Paula señaló una arepera en la avenida Río de Janeiro. Al bajarnos del auto, caminamos por un sendero de baldosas arropados por la gélida madrugada. Cuando entramos al restaurante, un grupo de mesoneros nos observó con desprecio. Fue el más anciano quien se acercó a tomar nuestra orden: dos cachapas con queso de mano y dos Coca-Cola de lata. Mientras comíamos, hablamos de sus poemarios y de mi novela inconclusa.

—Lo que me parece más loco de ustedes es que hayan leído mis libros.

—Son muy buenos.

—No voy a coger contigo por el simple hecho de que me digas Pizarnik.

—Yo no te dije Pizarnik.

—Mosca pues.

—Te decimos Sylvia.

—Mentira.

—En serio —dije, riéndome.

—Los odio.

—No te molestes. Es broma.

—Ya me iba a picar.

—Lo que sí te puedo decir es que hay un poema tuyo, creo que se llama «Las hormigas». Hay un verso increíble que dice algo así como que, en la oscuridad me quedo viendo las hormigas

sin saber quién soy

—Es increíble, ese poemario es increíble.

—Gracias —dijo, sus cachetes parecían una bola color sangre—. ¿Y tú no escribes?

—Sí.

—Cuentos, supongo.

—Tengo un par de años escribiendo una novela.

—¿De qué trata?

—No sé si quieres escuchar.

—¿Eres supersticioso?

—No.

—Cuéntame entonces.

—Es una historia de amor. Un profesor y una alumna se enamoran. Son de clases sociales muy distintas. Él dice muchas mentiras para estar con ella. Incluso, logra estafar una buena cantidad de dinero con el que se escapan a Roma. Allá, ellos viven un romance lejos de los prejuicios, hasta que el pasado del profe los alcanza y todo termina.

Tras un espeso silencio, ella soltó lo siguiente:

—¿Tienes título?

—Sí. To Rome To Love.

—¿Esa no es una película de Woody Allen?

—No. La película se llama To Rome With Love. Mi novela es To Rome To Love.

Faltaba poco para el amanecer cuando Paula dijo que era hora de irnos.

—¿Te puedo pedir un favor? —preguntó, caminando hacia el estacionamiento, con voz quebradiza.

—Sí.

—¿Puedo manejar?

—Está bien —respondí.

Paula puso en marcha el motor. Bajó los vidrios delanteros y, después de sintonizar una estación que sonó de manera nítida, arrancó. Al principio, condujo con cierto nerviosismo, no sé si por falta de práctica o porque los dedos de mi mano izquierda masajeaban el revés de sus muslos.

Al salir de Las Mercedes, comenzó a acelerar.

—Agárrate.

—Tranquila —dije.

Sus pecas brillaron ante el choque de los níveos destellos del sol.
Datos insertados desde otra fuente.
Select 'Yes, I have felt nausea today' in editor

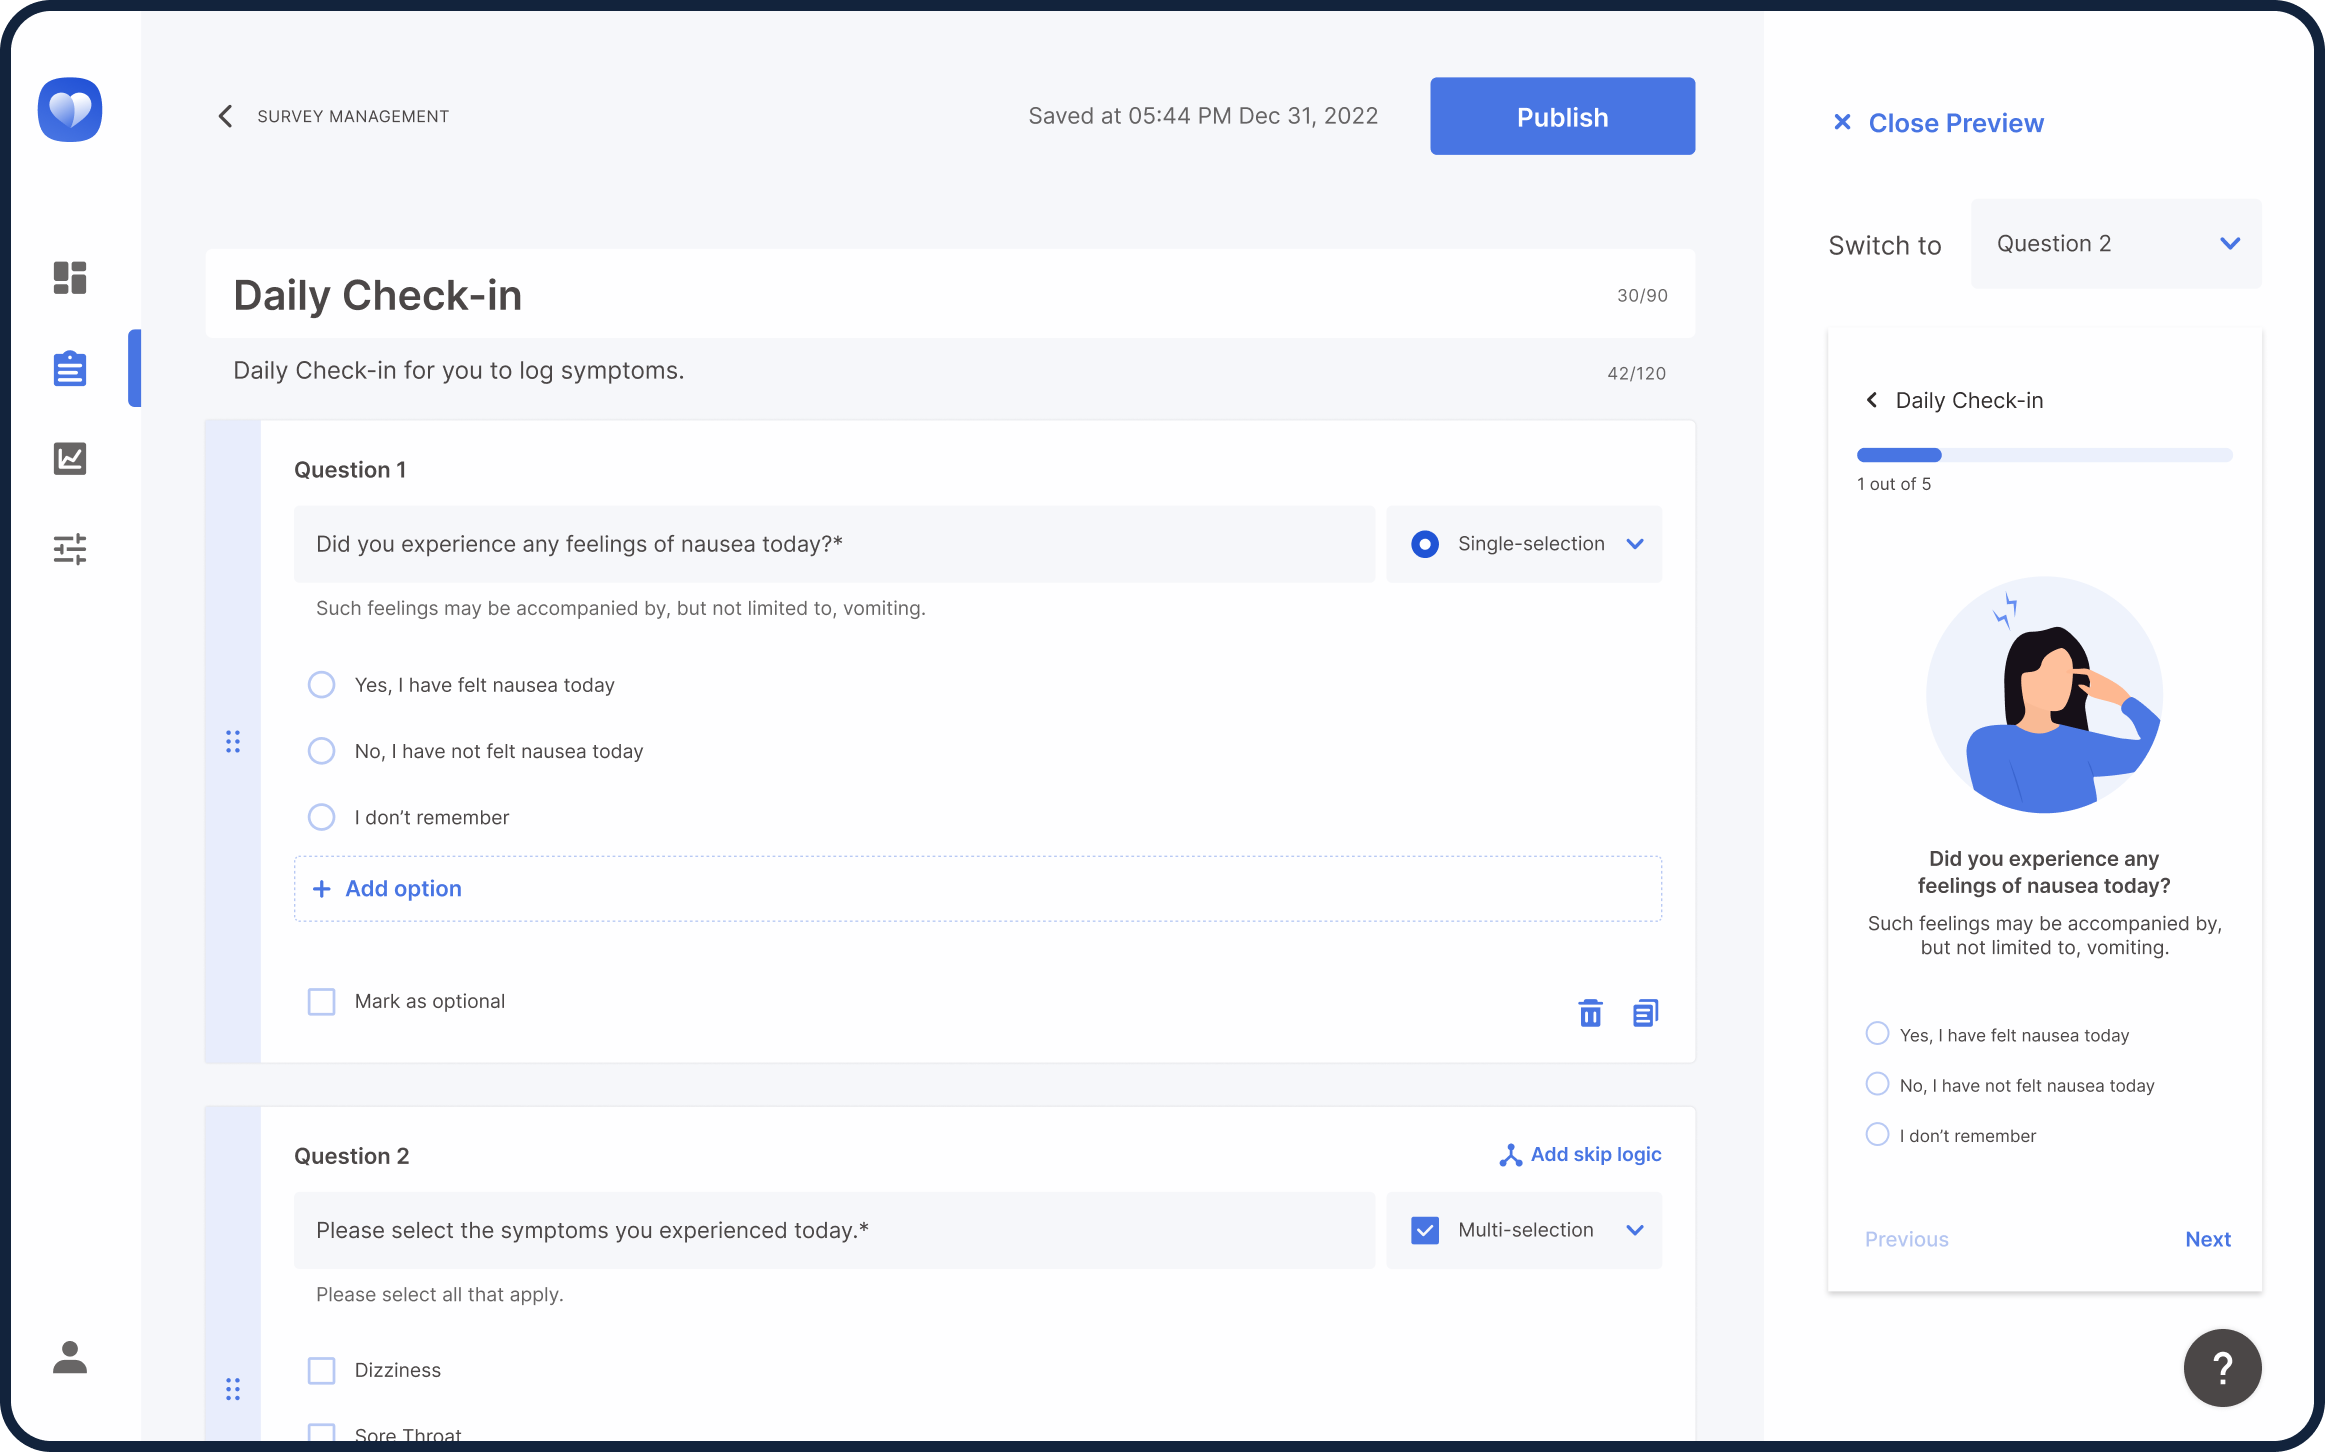[x=321, y=685]
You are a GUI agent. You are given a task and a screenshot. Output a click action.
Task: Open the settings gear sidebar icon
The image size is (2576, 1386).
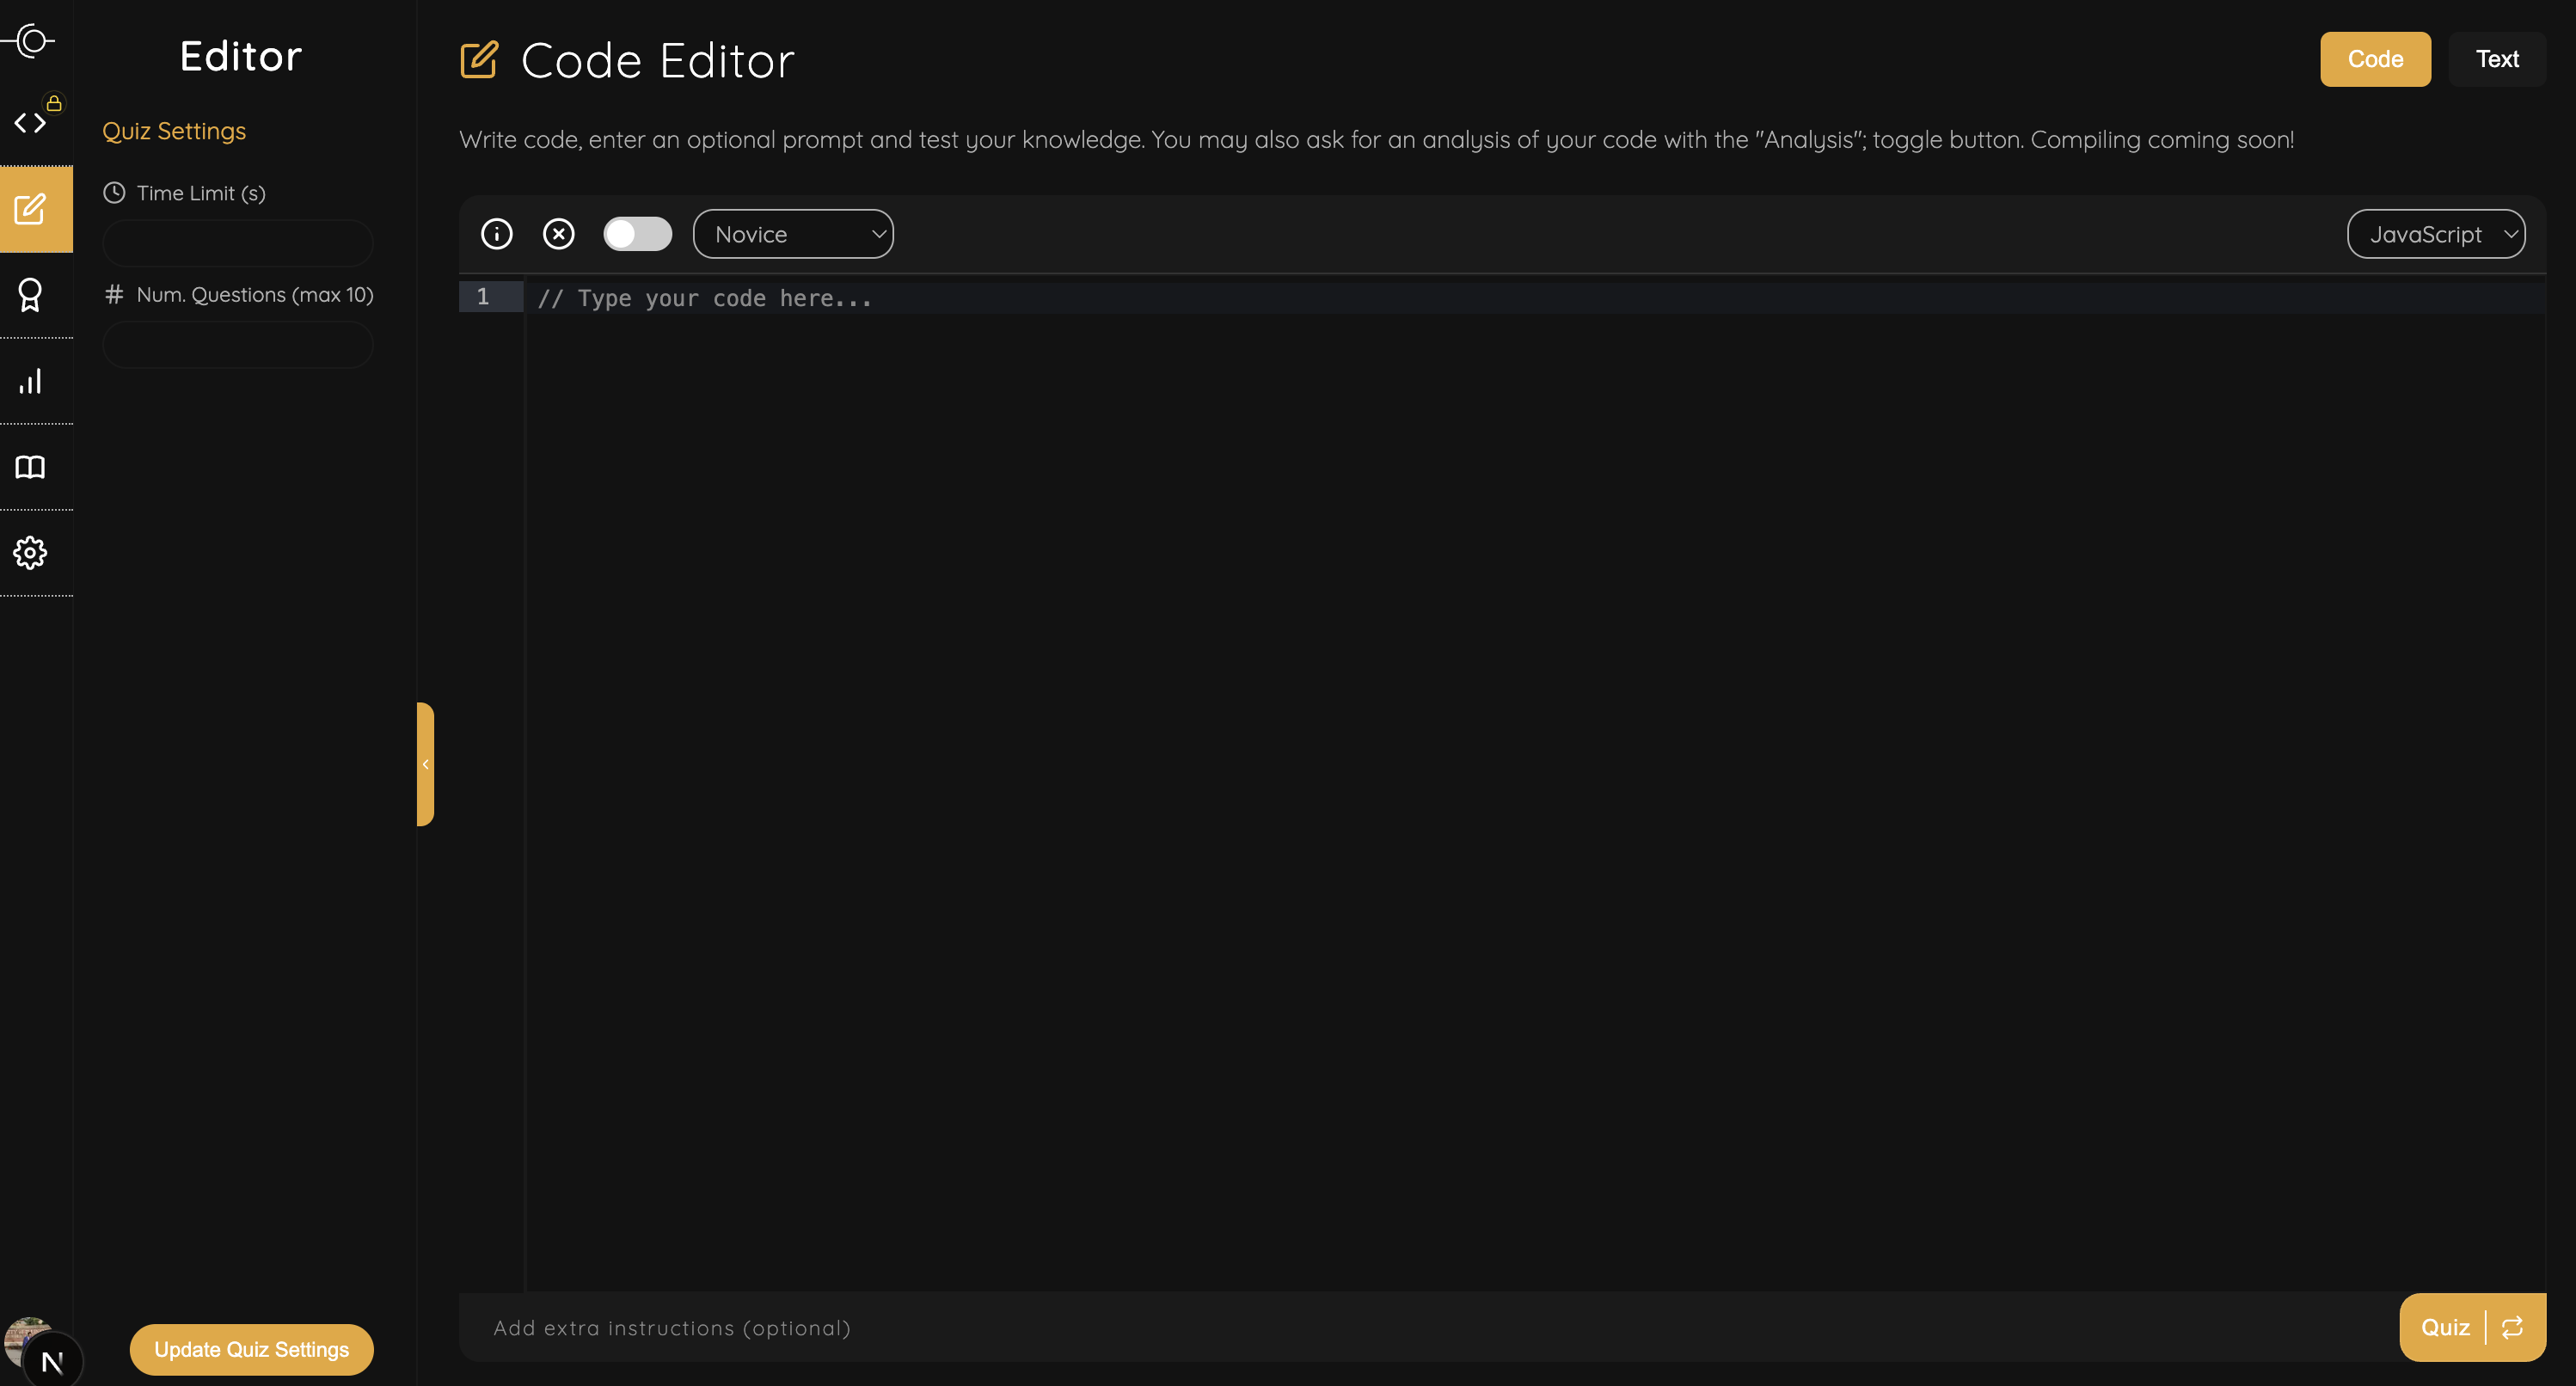coord(31,553)
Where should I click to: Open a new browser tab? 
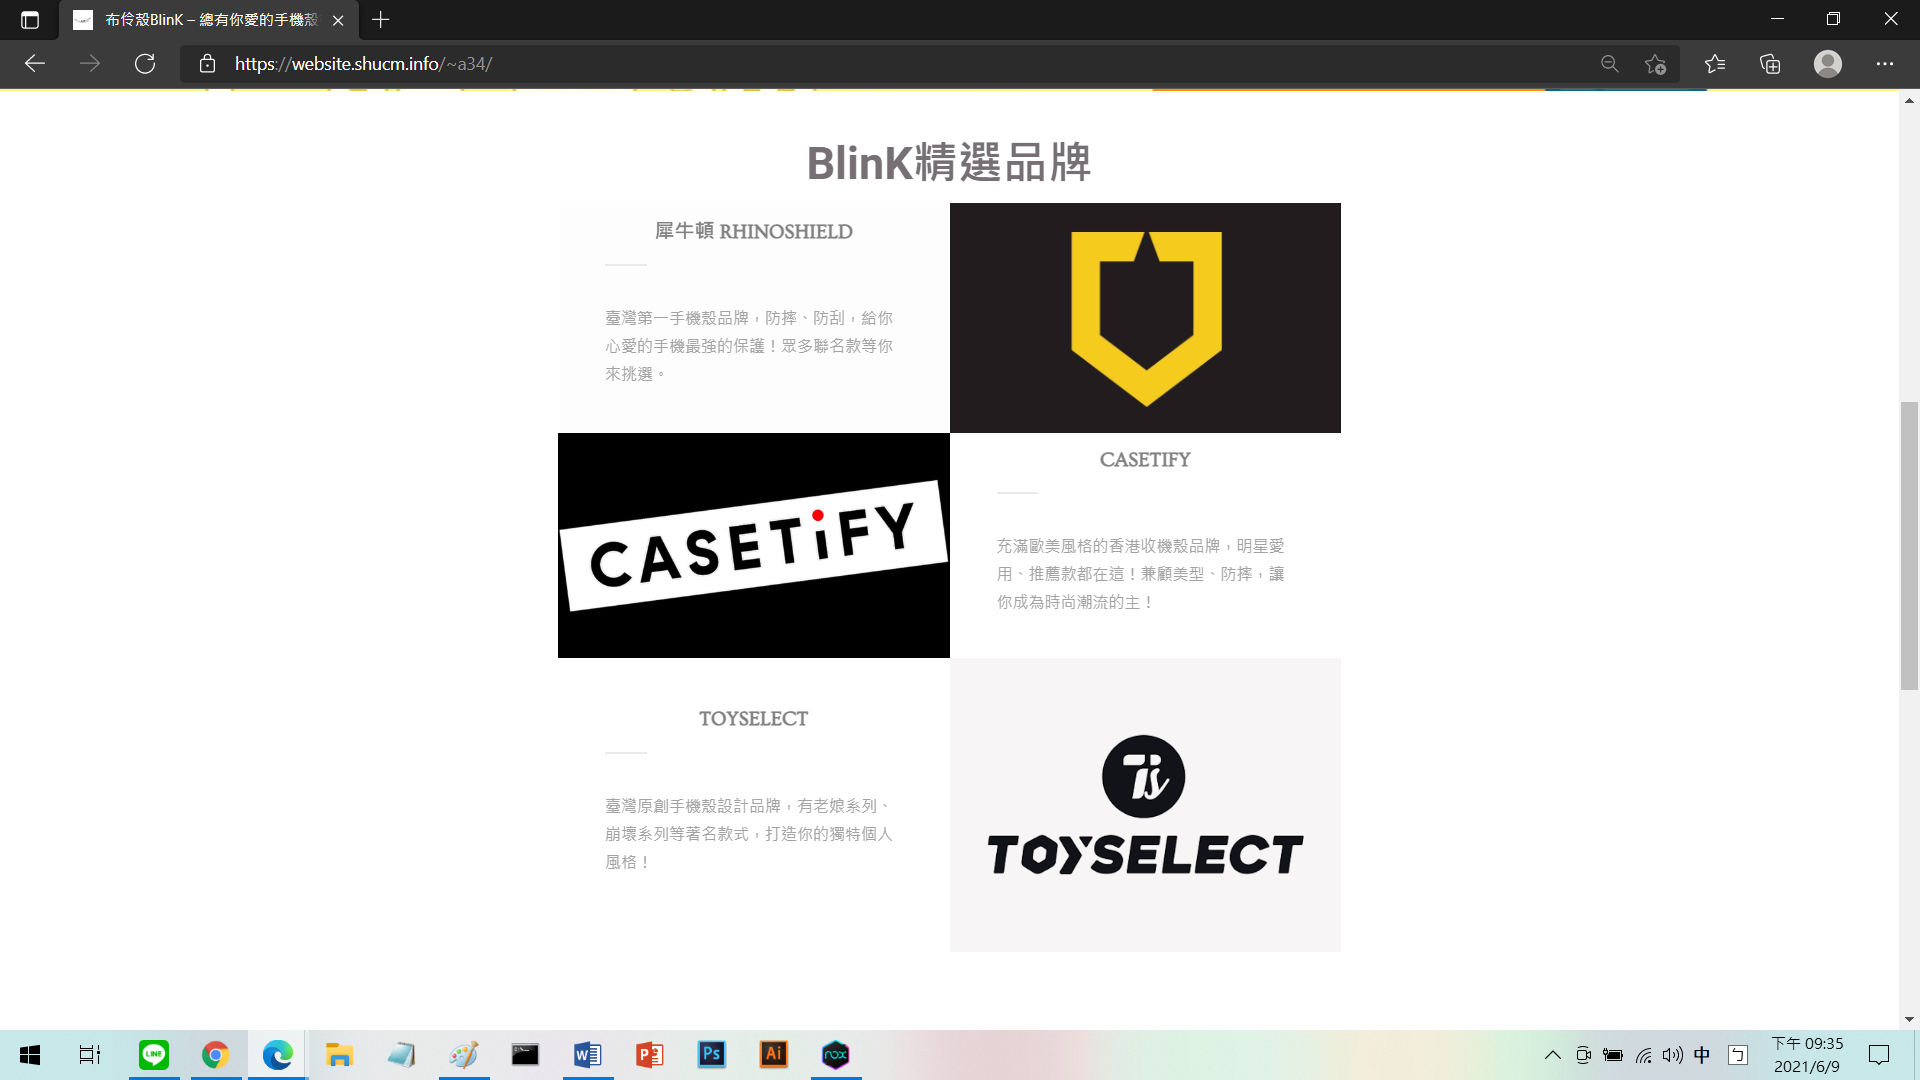click(x=380, y=20)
Su sonrisa, traslúcida, despertaba una sensación de ternura. El este capitalino, desplegado como una cadena de parpadeos, se confundían con el alba. En la radio empezó a sonar «Mercedes», de Simón Díaz, y Paula giró la perilla hasta el borde máximo cuando su cabellera oscureció al entrar al túnel que pone término a la autopista. Subiendo a La Unión, el caimán patas arriba dormía de lo más sabroso a todo volumen. Al llegar a su casa, se despidió con un beso en mis labios y dijo nos vemos otro día, Jose.